**Exercise directions:** Please repeat the records beneath this task exactly as they appear, but skip the images.

**Material for the task:**
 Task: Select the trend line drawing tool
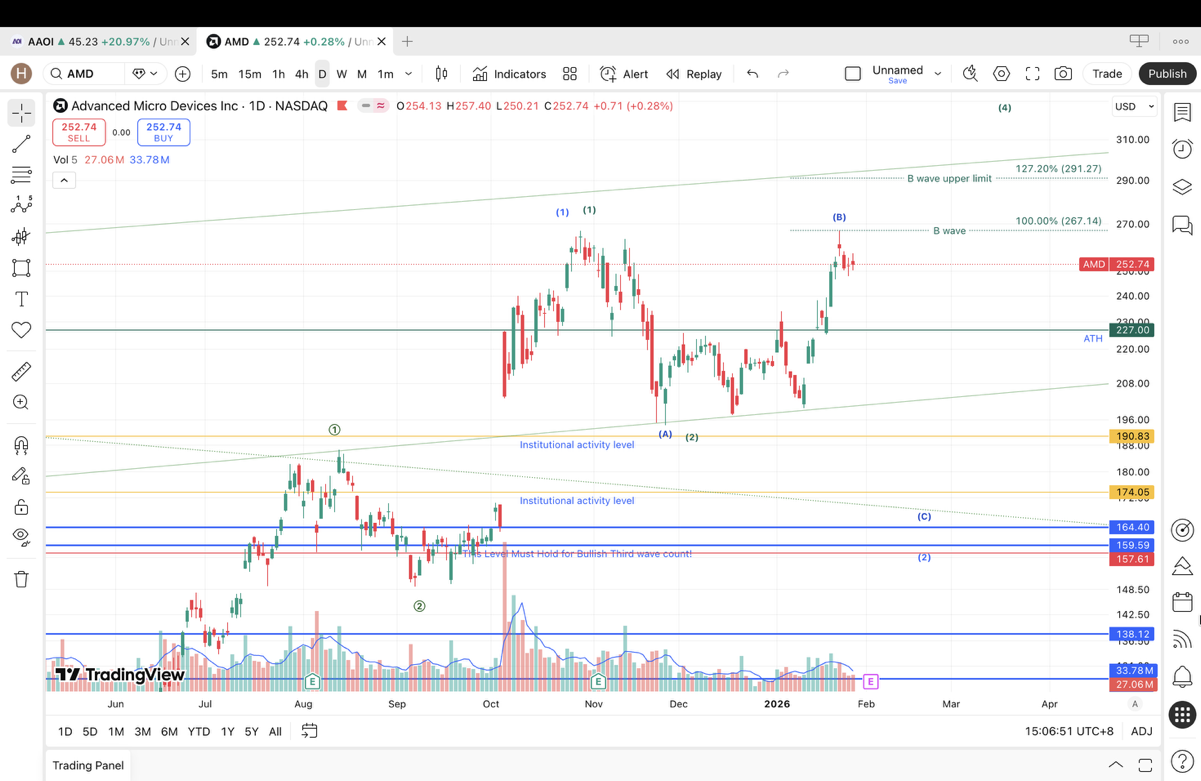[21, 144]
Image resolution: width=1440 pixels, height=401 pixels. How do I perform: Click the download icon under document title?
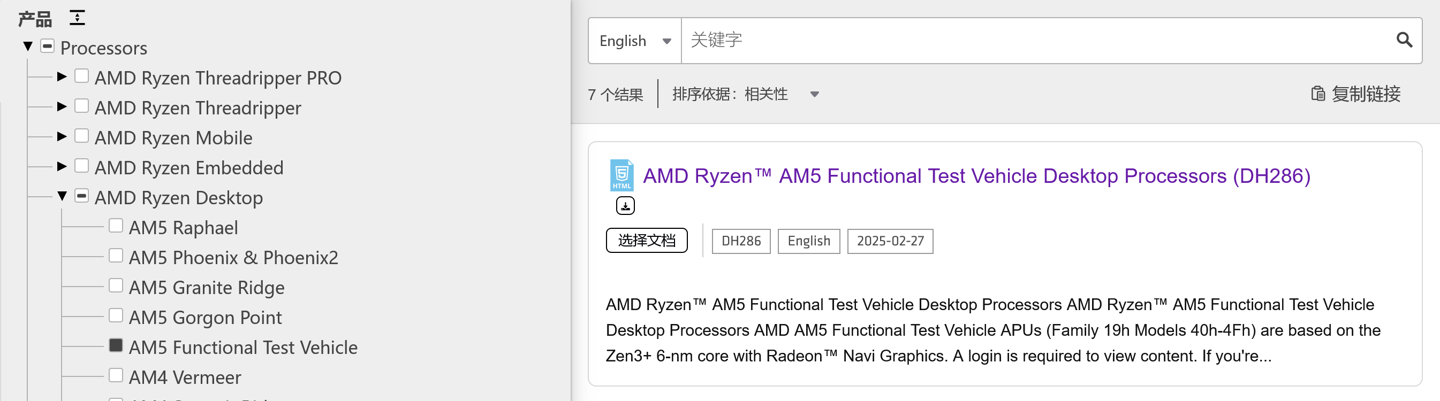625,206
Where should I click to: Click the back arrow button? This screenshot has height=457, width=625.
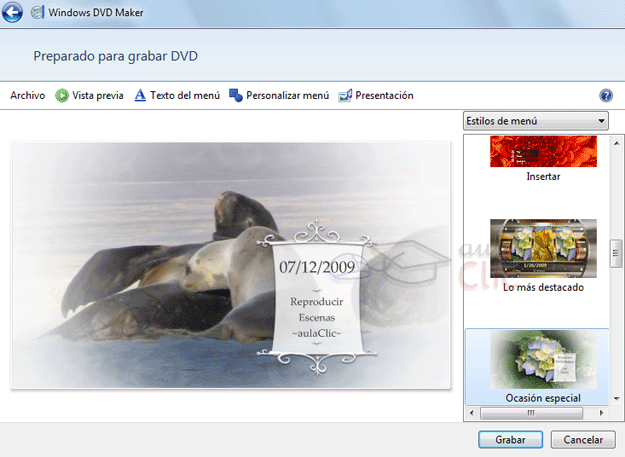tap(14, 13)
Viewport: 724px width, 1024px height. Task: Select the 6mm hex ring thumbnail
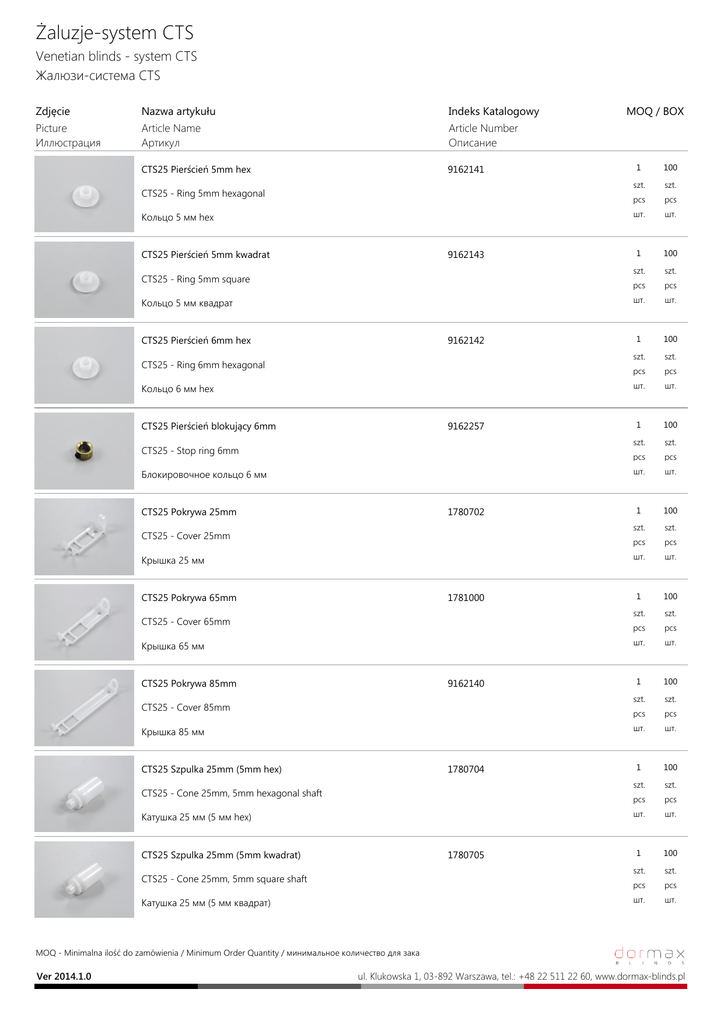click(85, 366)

**Response:**
 Task: Select the trend line drawing tool
[21, 144]
Image resolution: width=1440 pixels, height=401 pixels. How do I perform: Click the download icon under document title?
625,206
Where should I click to: Click the back arrow button? This screenshot has height=457, width=625.
tap(14, 13)
Viewport: 724px width, 1024px height. Task: Select the 6mm hex ring thumbnail
click(85, 366)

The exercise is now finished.